A thesis with a home-team scoreboard is marketing. So the bench harness is adversarial by construction:

  • millstone, tantivy, and SQLite FTS5 run behind one retriever interface, over the same corpora — SciFact, plus a file-localization task built from SWE-bench-lite. Two strong, independent lexical implementations keep my own crate honest.
  • The metrics — nDCG@10, MRR, Recall@k — are unit-tested against known values, because a bug in the scorer is indistinguishable from a result.
  • A Kendall-tau rank-correlation check against tantivy guards the rig’s validity. (An earlier attempt diffed absolute BM25 scores between the two and burned days on “bugs” that were legitimate normalization differences — rankings are the output that matters, so rankings are what get compared. The full dead-end story is in the case study.)
  • The fastembed+HNSW vector baseline is a documented placeholder, deferred to bench time on purpose. Wiring a half-tuned vector retriever now would manufacture exactly the strawman comparison this project exists to complain about. When it runs, it runs properly, or the result doesn’t ship.

Corpora are fetched by an xtask with checksums and never committed. From a clone, the whole experiment reproduces:

git clone https://github.com/slatino-dev/millstone.git
cd millstone
make reproduce   # fetch checksummed corpora, run every retriever, emit the tables

That command is the difference between this post and a hot take. The methodology is finished and inspectable today; the numbers arrive when the real runs do, and the millstone case study is where they will land first.

what I’d actually tell a team

Don’t take my side of the argument either — take the measurement.

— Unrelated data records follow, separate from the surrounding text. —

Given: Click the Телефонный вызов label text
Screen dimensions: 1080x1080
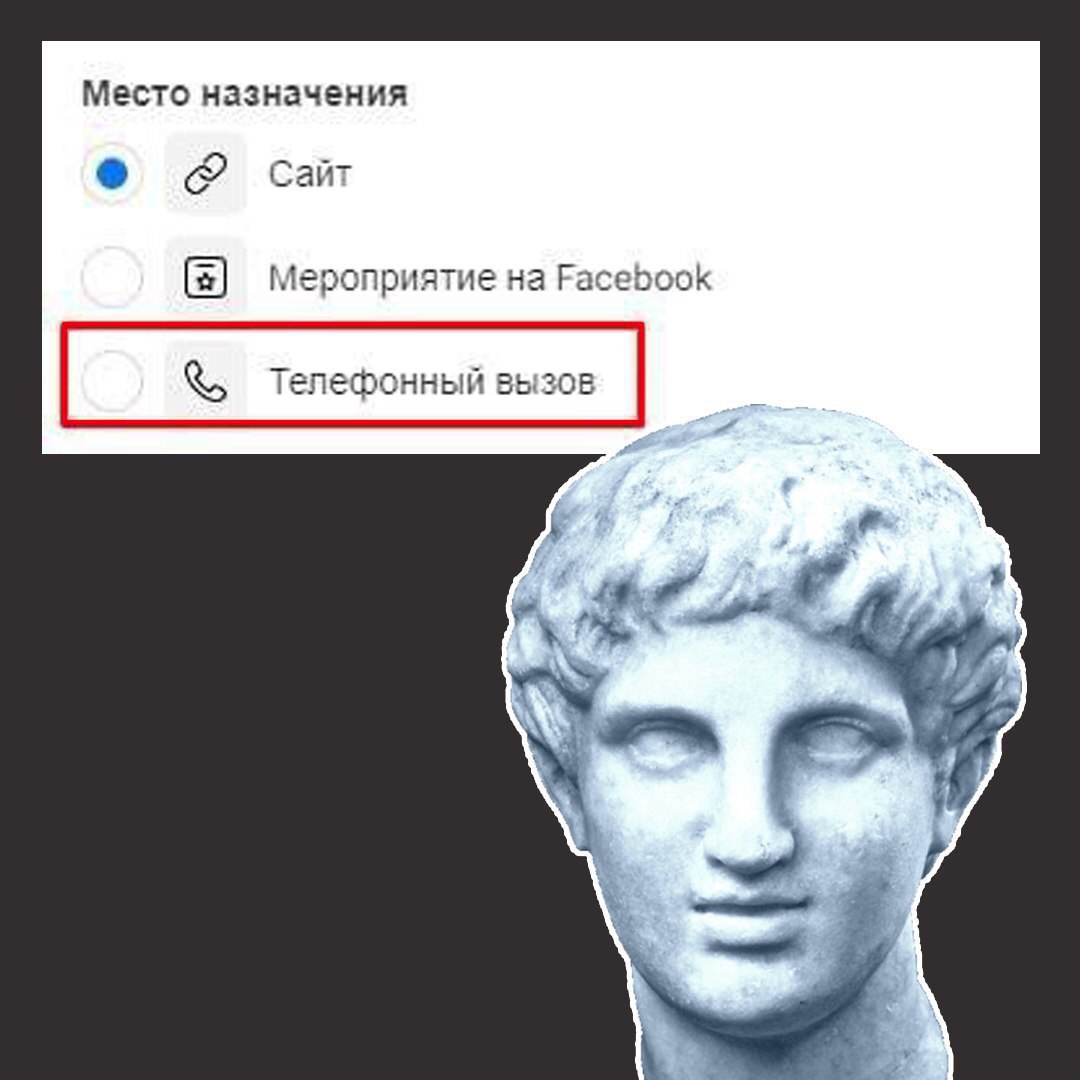Looking at the screenshot, I should coord(432,382).
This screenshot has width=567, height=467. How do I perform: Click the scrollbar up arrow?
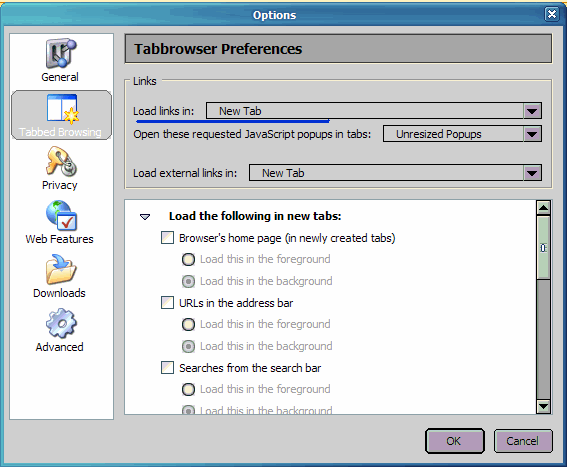543,208
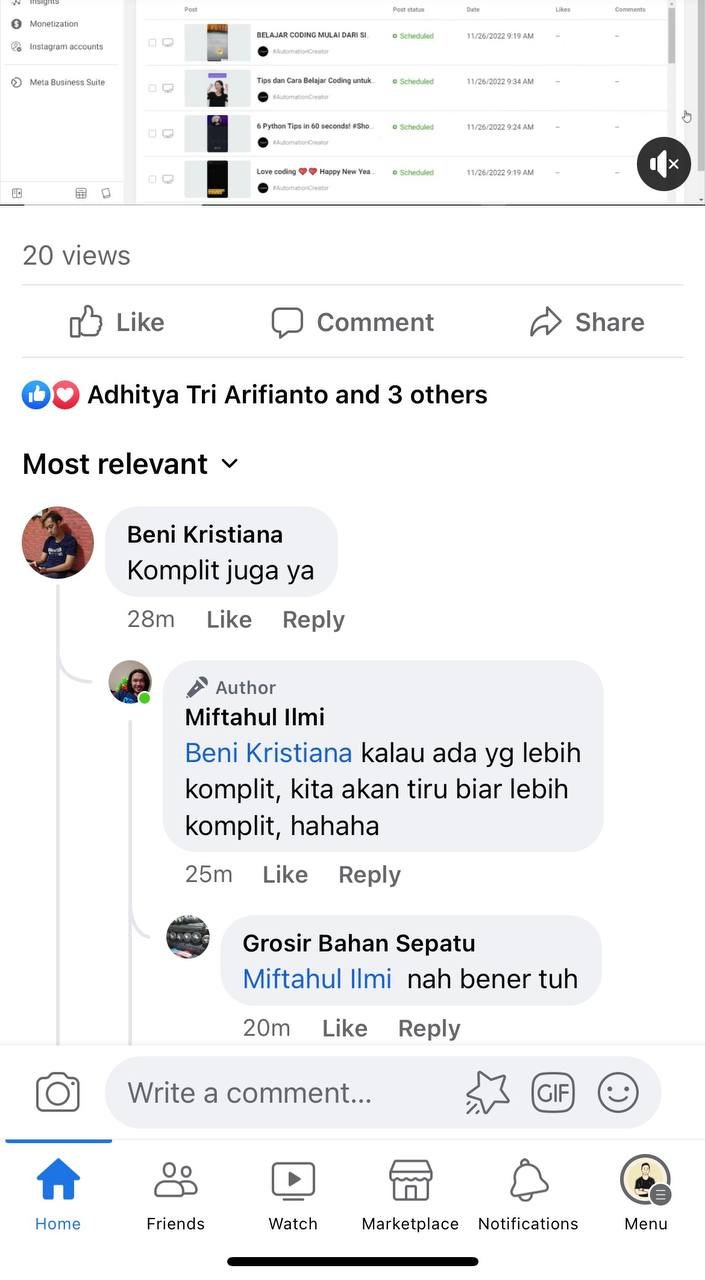The image size is (705, 1280).
Task: Reply to Beni Kristiana's comment
Action: pos(313,620)
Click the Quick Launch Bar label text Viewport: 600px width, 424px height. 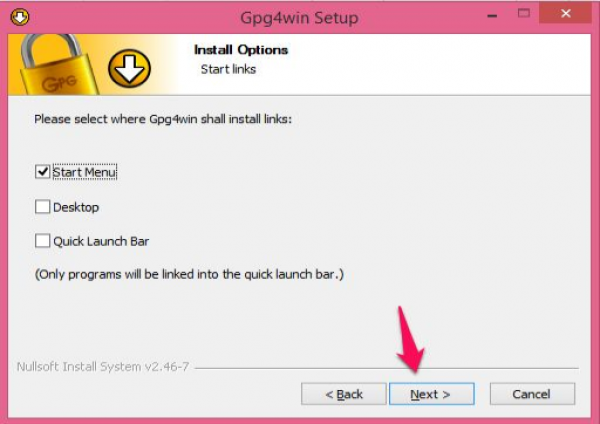pyautogui.click(x=101, y=241)
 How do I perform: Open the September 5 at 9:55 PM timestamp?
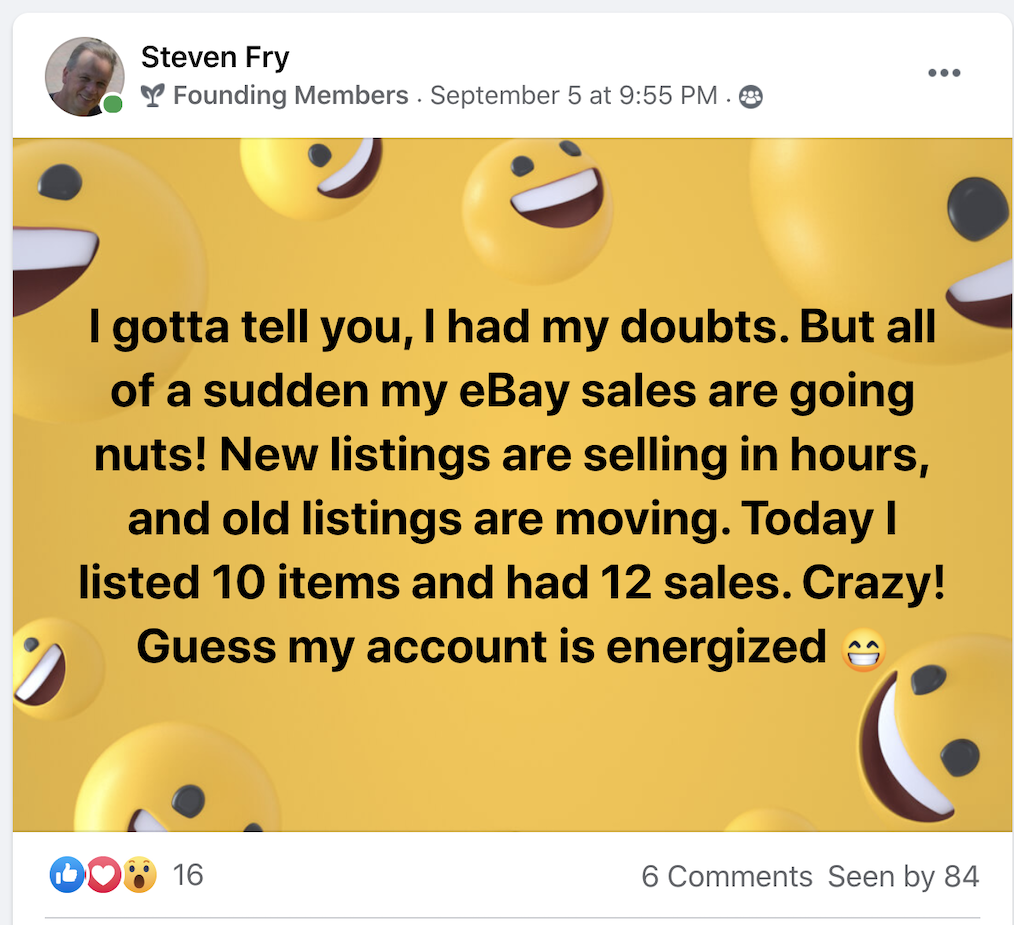(574, 96)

Start with the cheap stack: BM25 behind a tokenizer that understands your identifiers, plus structure from the parser if your corpus is code. Write down ten real queries from your real users. Score both stacks on those before adopting either. If paraphrase recall is measurably costing you answers, add vectors — ideally as a hybrid with rank fusion rather than a replacement — and you’ll know precisely what the second system is paying for. If it isn’t, you just declined a model dependency, an index lifecycle, and an unexplainable relevance score, and your retrieval still works when the GPU is busy.

BM25 beat my vector database sometimes. The interesting engineering is in the word “sometimes,” and that word is checkable.